DPDK patches and discussions
 help / color / mirror / Atom feed
From: Shai Brandes <shaibran@amazon.com>
To: <stephen@networkplumber.org>
Cc: <dev@dpdk.org>, Shai Brandes <shaibran@amazon.com>
Subject: [PATCH 02/21] net/ena/base: rework admin timeout handling
Date: Wed, 15 Oct 2025 10:06:48 +0300	[thread overview]
Message-ID: <20251015070707.340-3-shaibran@amazon.com> (raw)
In-Reply-To: <20251015070707.340-1-shaibran@amazon.com>

The admin queue (AQ) consists of a submission queue (SQ)
and a completion queue (CQ), sharing a command context
object per request.
Each command is identified by a unique ID, used by both the
driver and the device to track completion status.
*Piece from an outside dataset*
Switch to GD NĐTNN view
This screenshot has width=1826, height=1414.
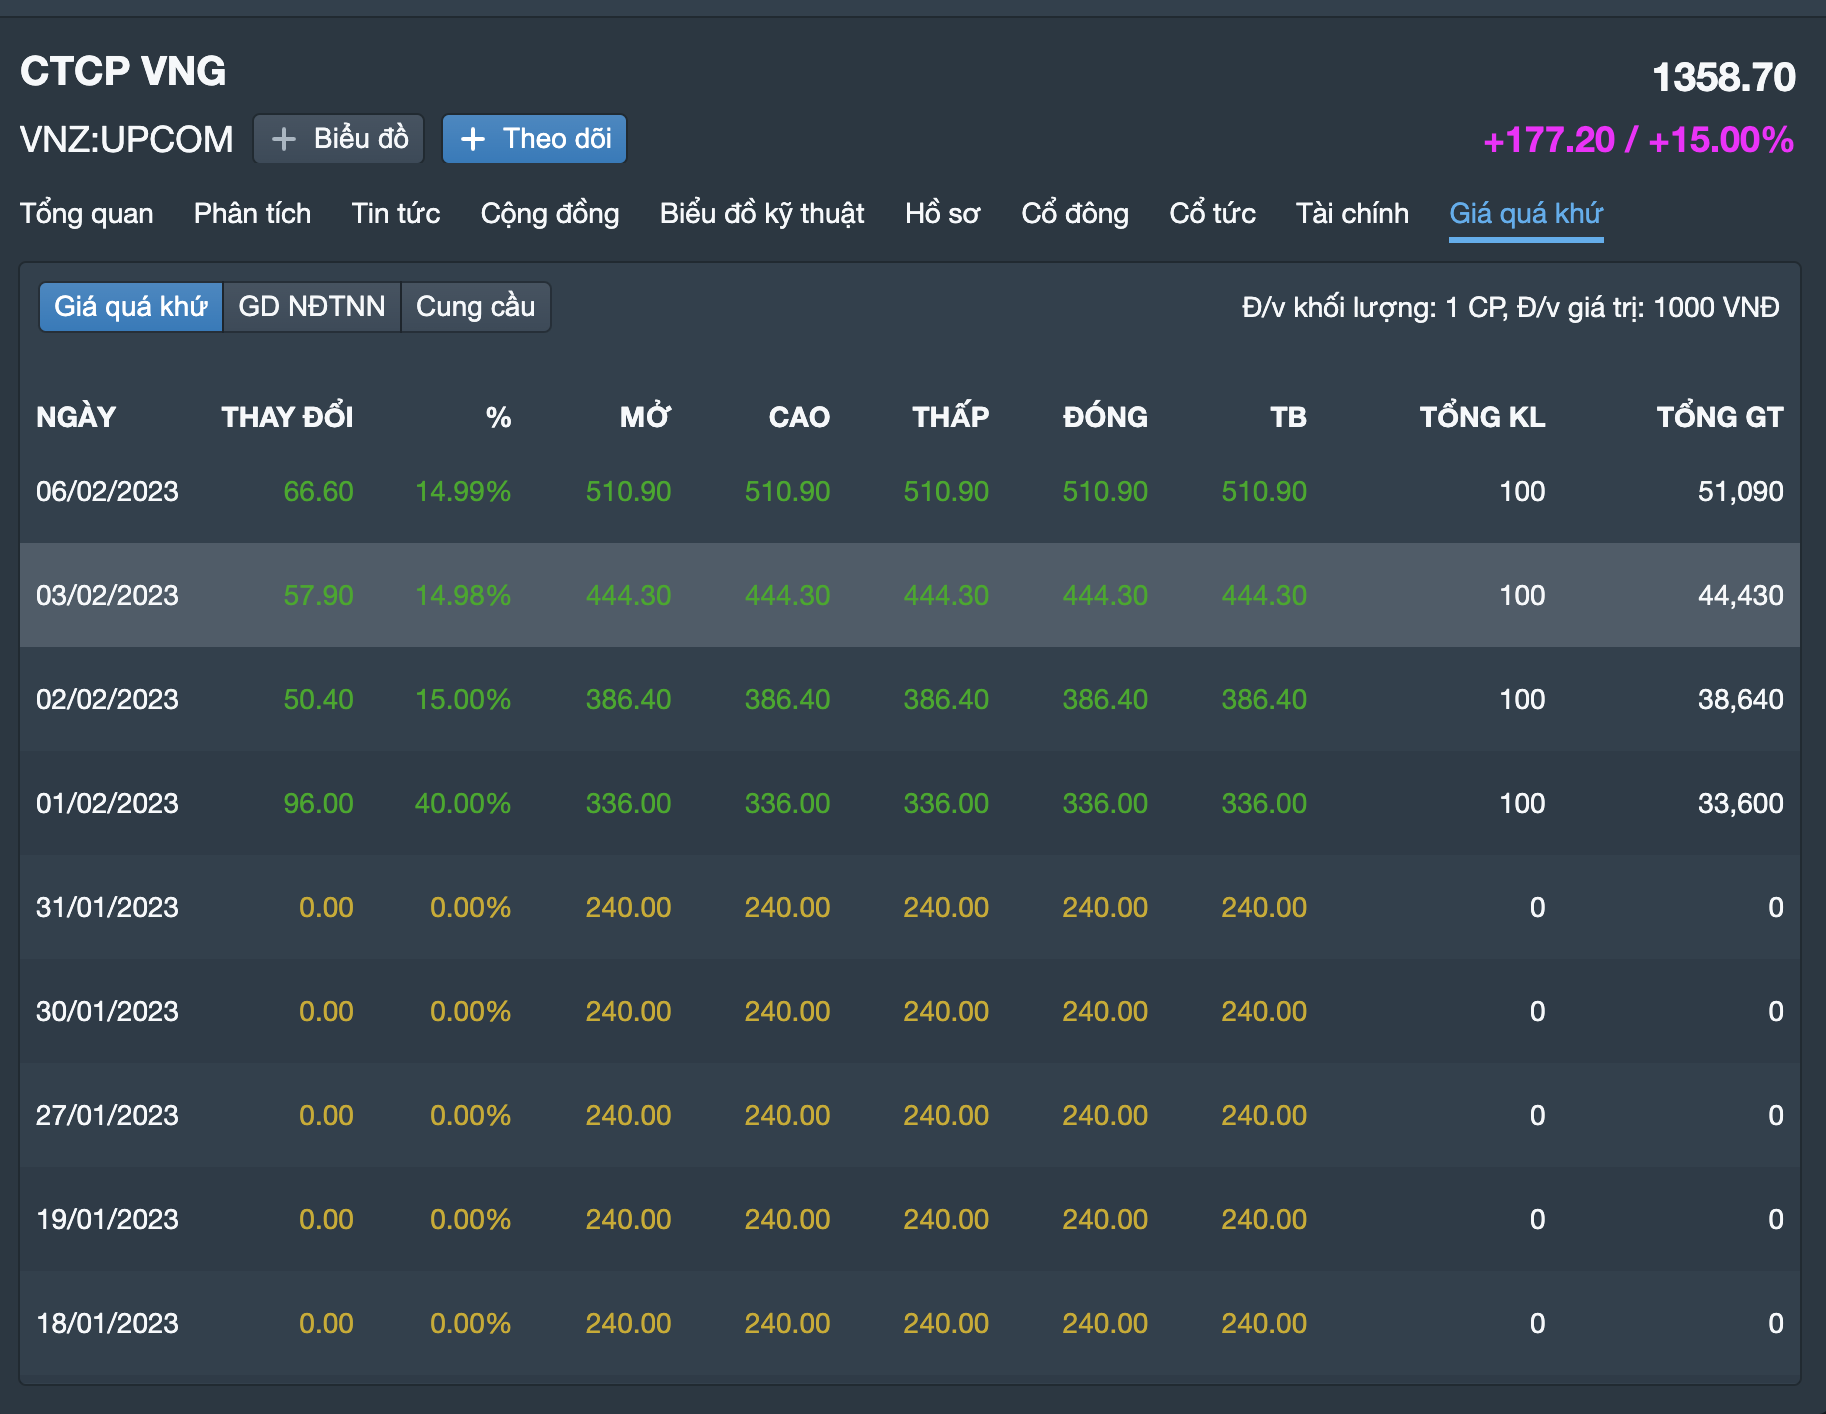point(312,307)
In polling mode, the submitting thread polls the CQ until the
command completes or times out.
In interrupt mode, the thread sleeps until an IRQ signals
completion or timeout occurs.

If a timeout happens in interrupt mode, the thread begins
polling the CQ itself which might lead to:
- stale or NULL pointer access if resources are freed prematurely
- corrupted queue head counters due to concurrent updates

This patch introduces a manual spin lock using atomics to serialize
access to shared resources.
The lock avoids blocking in interrupt context and ensures safe command
completion handling.

The patch also defers updating the command status until completion
processing is done, preventing premature access to partially updated data.

The atomic operation were reworked as the DPDK has deprecated the legacy
rte_atomic32_xxx apis in favor of c11-compliant atomic operations.
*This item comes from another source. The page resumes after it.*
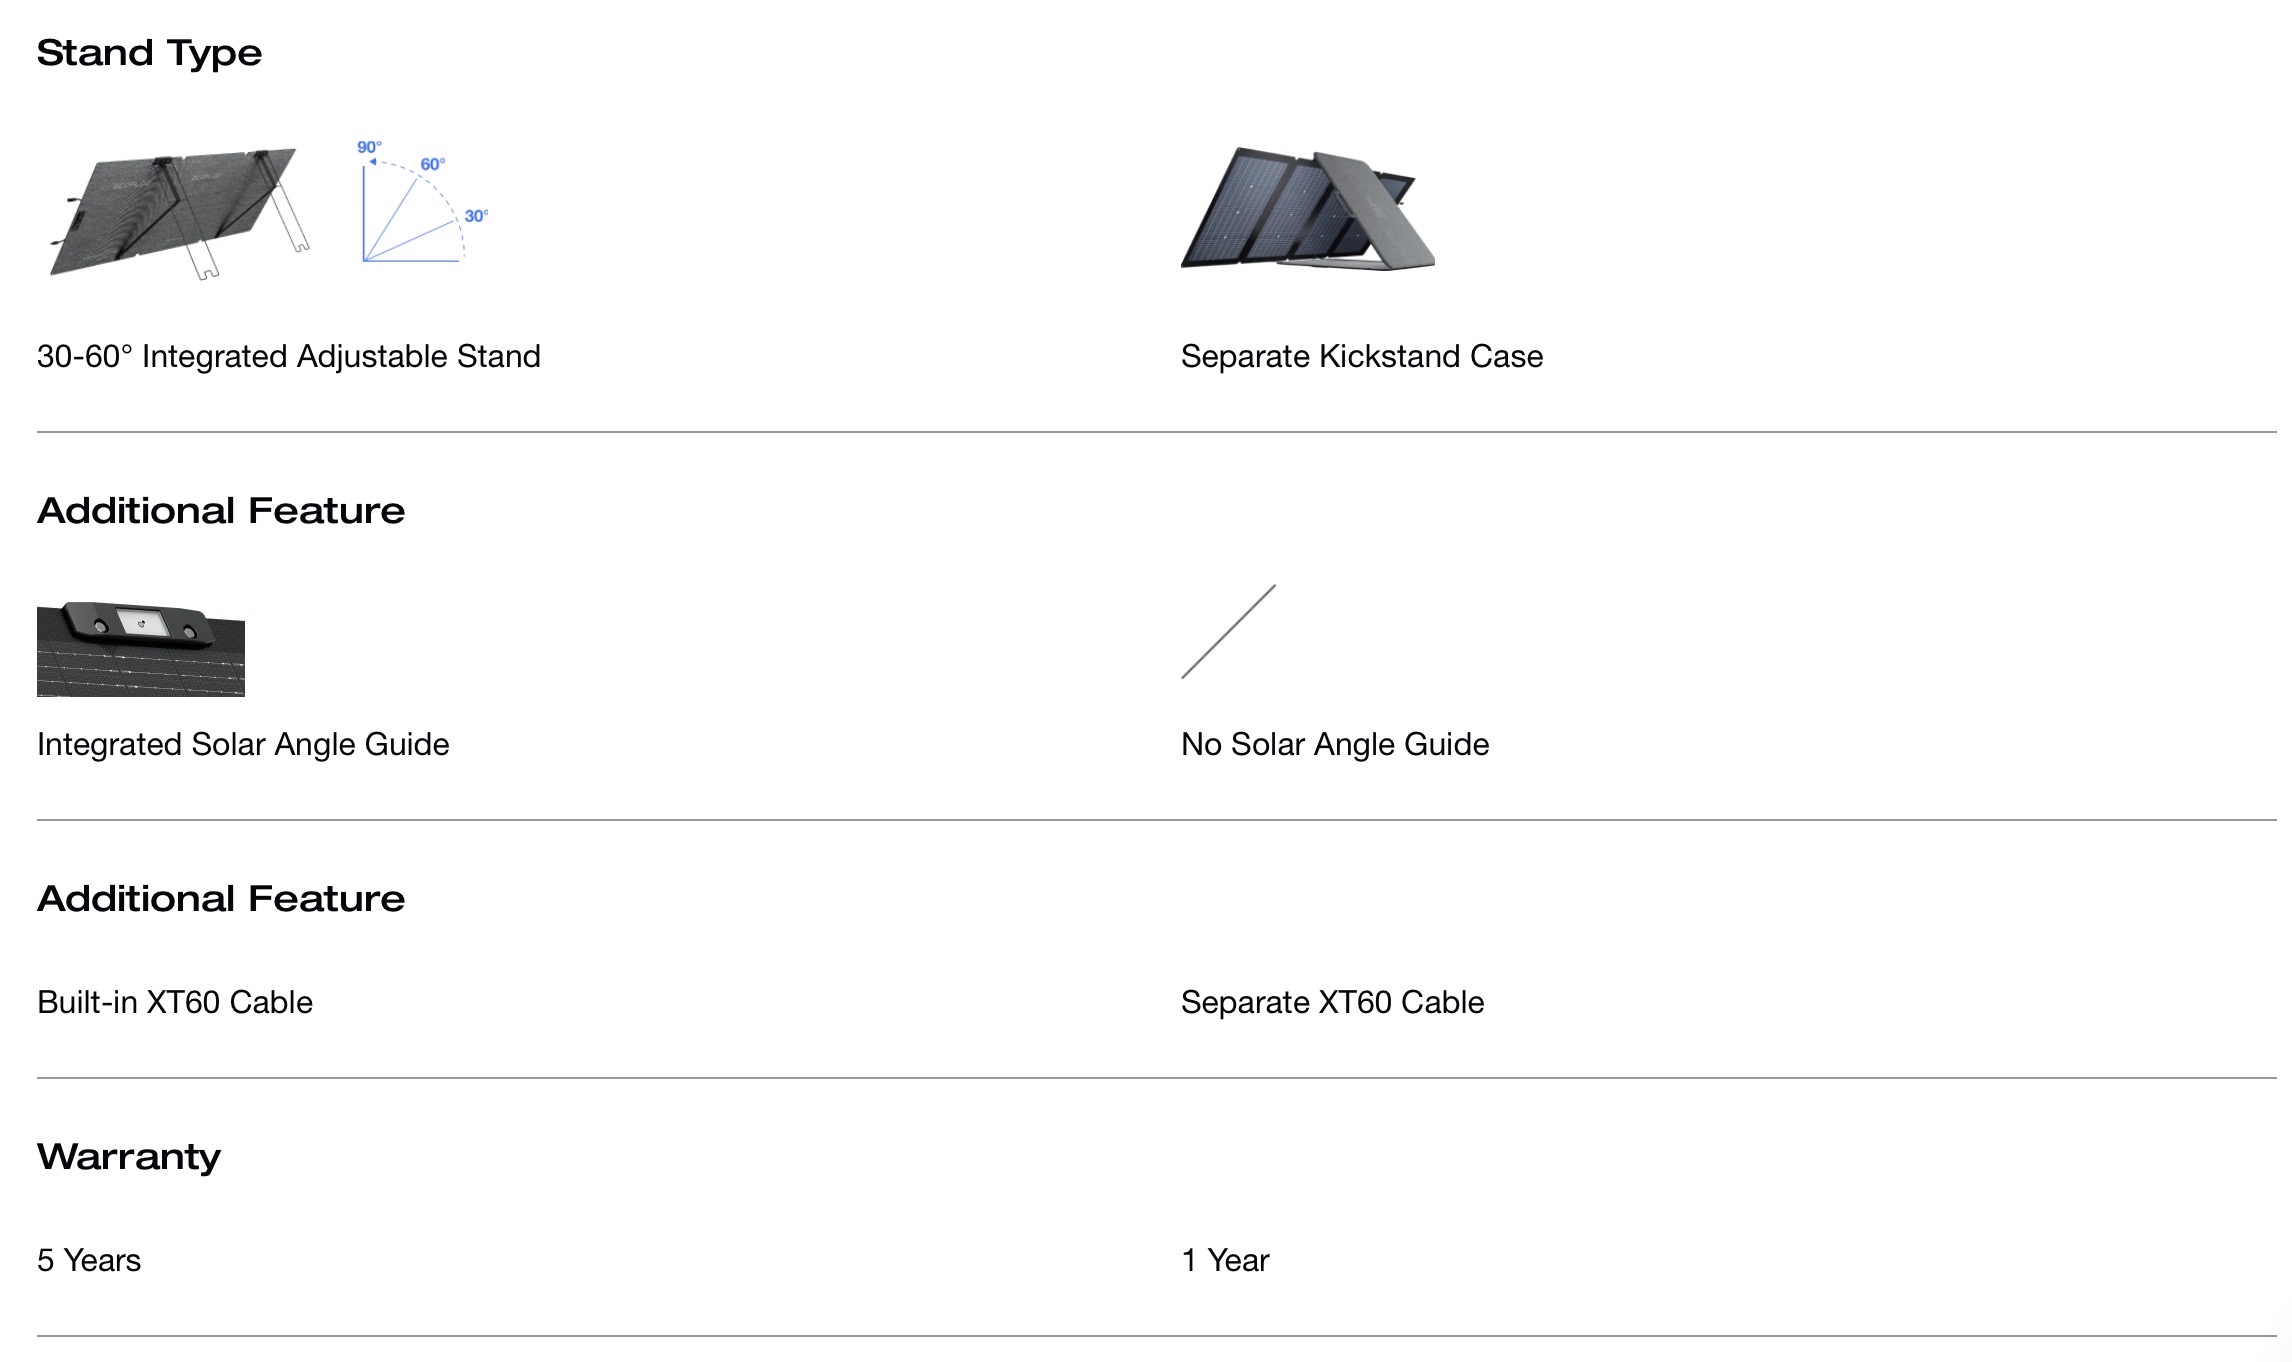
Task: Click the 90° label on the angle diagram
Action: coord(369,148)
Signed-off-by: Shai Brandes <shaibran@amazon.com>
Reviewed-by: Amit Bernstein <amitbern@amazon.com>
Reviewed-by: Yosef Raisman <yraisman@amazon.com>
---
 drivers/net/ena/base/ena_com.c       | 74 ++++++++++++++++++----------
 drivers/net/ena/base/ena_com.h       |  1 +
 drivers/net/ena/base/ena_plat_dpdk.h | 22 +++++++--
 3 files changed, 67 insertions(+), 30 deletions(-)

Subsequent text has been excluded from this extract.